Desde el desarrollo de los libros electrónicos en particular, y de los diversos formatos de lectura digital en general, se han publicado innumerables artículos para destacar las ventajas y flaquezas de esos sistemas en relación uno con el otro.
Los defensores del ebook valoran sobre todo posibilidades como la de llevar una biblioteca entera en el bolsillo, la de adecuar el tamaño de las letras a la necesidad de cada persona, y por el acceso a los textos por muy bajo costo o incluso gratis.
El libro de papel, por su parte, conserva la magia de la experiencia física: diseños, colores, texturas, olores y múltiples recuerdos asociados con los volúmenes, es decir, el aura del objeto único. Además está la certeza de que nunca ha de fallar cuando se necesite: no habrá baterías agotadas, incompatibilidad entre formatos y archivos, ni la obligación de comprar un dispositivo nuevo cuando el antiguo no de más de sí.
Sin embargo, no todo pasa por simples gustos o conveniencias. A diferencia de la música -ámbito en el cual, más allá de los matices en la calidad del sonido, en esencia es lo mismo escuchar una canción proveniente de un disco de vinilo, de una cinta, de un CD o de un archivo mp3-, la lectura de un texto impreso en papel parece tener efectos distintos que si se realiza desde una pantalla. Lo dice la experiencia de muchos lectores, y también varios estudios científicos realizados en los últimos años.

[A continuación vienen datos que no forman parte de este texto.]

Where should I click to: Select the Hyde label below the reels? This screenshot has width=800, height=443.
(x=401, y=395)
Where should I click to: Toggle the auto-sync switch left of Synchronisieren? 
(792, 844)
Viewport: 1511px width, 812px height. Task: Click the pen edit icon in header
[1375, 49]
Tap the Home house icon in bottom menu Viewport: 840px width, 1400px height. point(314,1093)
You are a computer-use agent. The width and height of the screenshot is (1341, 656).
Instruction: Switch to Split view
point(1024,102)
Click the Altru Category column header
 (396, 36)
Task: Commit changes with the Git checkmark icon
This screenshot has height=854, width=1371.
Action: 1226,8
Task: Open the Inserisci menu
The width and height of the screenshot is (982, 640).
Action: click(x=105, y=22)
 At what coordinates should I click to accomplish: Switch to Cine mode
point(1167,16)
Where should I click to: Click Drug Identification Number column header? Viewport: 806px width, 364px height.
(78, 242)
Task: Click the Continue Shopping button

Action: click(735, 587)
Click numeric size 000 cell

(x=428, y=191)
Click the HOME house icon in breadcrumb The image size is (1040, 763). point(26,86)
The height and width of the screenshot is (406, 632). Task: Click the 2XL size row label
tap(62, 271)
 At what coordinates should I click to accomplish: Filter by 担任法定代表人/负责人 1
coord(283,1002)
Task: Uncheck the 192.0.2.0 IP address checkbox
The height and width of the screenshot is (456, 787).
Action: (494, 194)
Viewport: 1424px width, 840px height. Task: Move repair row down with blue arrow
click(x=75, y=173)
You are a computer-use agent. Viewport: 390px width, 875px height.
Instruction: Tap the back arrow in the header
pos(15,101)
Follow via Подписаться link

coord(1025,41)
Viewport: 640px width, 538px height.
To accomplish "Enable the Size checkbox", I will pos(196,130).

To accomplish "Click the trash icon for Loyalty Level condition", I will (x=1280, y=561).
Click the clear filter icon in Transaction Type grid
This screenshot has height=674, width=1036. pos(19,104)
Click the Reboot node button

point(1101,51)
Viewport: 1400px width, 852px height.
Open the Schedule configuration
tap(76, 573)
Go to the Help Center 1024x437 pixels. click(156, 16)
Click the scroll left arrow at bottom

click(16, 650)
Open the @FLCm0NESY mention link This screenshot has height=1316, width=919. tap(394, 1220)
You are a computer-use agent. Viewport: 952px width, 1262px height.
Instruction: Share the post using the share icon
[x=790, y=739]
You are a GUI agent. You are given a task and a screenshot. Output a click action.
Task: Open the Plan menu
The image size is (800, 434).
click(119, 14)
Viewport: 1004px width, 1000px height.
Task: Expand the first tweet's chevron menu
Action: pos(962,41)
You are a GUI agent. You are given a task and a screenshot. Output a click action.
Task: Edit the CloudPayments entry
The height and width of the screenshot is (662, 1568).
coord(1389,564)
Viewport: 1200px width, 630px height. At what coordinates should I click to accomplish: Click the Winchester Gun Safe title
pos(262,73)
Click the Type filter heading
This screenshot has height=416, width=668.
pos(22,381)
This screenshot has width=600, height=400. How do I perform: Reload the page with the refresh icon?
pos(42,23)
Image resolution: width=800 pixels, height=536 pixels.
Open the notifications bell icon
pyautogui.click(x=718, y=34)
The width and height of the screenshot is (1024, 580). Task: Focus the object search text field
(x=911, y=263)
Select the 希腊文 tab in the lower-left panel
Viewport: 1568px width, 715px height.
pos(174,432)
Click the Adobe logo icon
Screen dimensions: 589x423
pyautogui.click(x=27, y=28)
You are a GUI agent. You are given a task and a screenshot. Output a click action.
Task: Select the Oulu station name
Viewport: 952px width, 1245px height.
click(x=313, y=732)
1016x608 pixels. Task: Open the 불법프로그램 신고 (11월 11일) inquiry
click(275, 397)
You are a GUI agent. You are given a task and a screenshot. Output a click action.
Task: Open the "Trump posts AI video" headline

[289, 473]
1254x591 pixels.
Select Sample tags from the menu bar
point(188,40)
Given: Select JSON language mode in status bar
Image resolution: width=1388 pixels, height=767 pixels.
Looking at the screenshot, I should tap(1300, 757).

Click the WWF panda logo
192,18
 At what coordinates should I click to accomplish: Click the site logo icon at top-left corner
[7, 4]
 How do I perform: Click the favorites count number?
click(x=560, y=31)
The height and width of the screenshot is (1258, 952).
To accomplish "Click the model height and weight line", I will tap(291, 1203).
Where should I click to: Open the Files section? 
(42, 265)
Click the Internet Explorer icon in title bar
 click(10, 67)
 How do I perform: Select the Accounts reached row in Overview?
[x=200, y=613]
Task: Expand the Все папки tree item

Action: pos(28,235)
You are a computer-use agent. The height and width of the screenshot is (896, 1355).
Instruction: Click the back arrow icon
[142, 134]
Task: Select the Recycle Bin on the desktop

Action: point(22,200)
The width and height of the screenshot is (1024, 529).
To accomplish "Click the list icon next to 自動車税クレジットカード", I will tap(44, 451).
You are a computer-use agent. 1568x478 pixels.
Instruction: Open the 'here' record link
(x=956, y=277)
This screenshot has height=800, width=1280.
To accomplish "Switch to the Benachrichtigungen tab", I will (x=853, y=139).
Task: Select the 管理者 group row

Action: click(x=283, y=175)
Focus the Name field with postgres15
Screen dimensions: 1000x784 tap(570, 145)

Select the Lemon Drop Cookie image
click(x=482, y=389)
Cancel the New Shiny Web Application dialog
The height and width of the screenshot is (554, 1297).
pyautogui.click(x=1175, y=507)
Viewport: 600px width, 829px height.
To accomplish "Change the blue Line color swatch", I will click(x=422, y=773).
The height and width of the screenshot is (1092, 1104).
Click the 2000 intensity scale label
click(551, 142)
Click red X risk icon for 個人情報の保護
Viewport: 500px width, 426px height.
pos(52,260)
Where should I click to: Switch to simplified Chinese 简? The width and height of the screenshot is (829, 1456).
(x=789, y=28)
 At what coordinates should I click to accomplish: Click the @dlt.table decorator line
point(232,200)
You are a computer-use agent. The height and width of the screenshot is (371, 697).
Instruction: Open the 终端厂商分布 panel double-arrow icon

Según un estudio realizado a estudiantes universitarios de Estados Unidos, Japón, Alemania, India y los países escandinavos, ellos prefieren entre ambos soportes, el papel, pues el 92 % de los alumnos afirma que se concentraban mejor con los textos impresos. Muchos señalaron también que, al leer en papel, entienden más y se distraen menos.
Y otra cuestión importante es la relacionada con la noción espacial de la lectura. Según el estudio los textos impresos dan una sensación de "dónde estás" en el libro: los alumnos que formaron parte de la investigación dijeron poder "ver" y "sentir" en qué parte del texto se hallaban, cosa que no ocurre con la lectura digital.
Algunos estudiantes destacaron el placer del olor del papel y hasta señalaron que la "lectura real" es la que se hace de los textos impresos.
En 2013, un trabajo realizado por científicos de Estados Unidos y Corea del Sur llegó a la conclusión de que los lectores de noticias impresas recuerdan "significativamente más" que los de artículos online.
Y eso también está relacionado con la concentración. Los investigadores dieron a un grupo de estudiantes ejemplares de un periódico en papel, y a otro grupo les dijeron que leyeran la web del mismo periódico. Los del primer grupo recordaban luego más y mejor las noticias.
Hasta este minuto, no obstante el avance de la tecnología, las empresas de distribución de libros siguen teniendo una gran sostenibilidad gracias a los libros impresos en papel. En materia de venta de libros en España, Reino Unido, Canadá, aun el libro físico es una dulce tentación para los lectores, quienes los compran con convicción, siendo conscientes de que algunos podrían descargarlos gratuitamente por Internet.
El porcentaje de lectores de libros digitales no es tan alto aun, por lo que todo indica que para que se concrete la muerte total del libro impreso pasarán muchas décadas. O quizá nunca se concrete; el cariño que inspira el libro en papel es único; algo tan valioso como lo es las llaves de tu auto, tu propio PC o la camiseta de tu equipo de futbol favorito.
El libro impreso siempre tendrá ese plus de ser un objeto icónico y cercano, distinto a lo elemental que es tener un libro archivado en un smartphone, PC o tablet.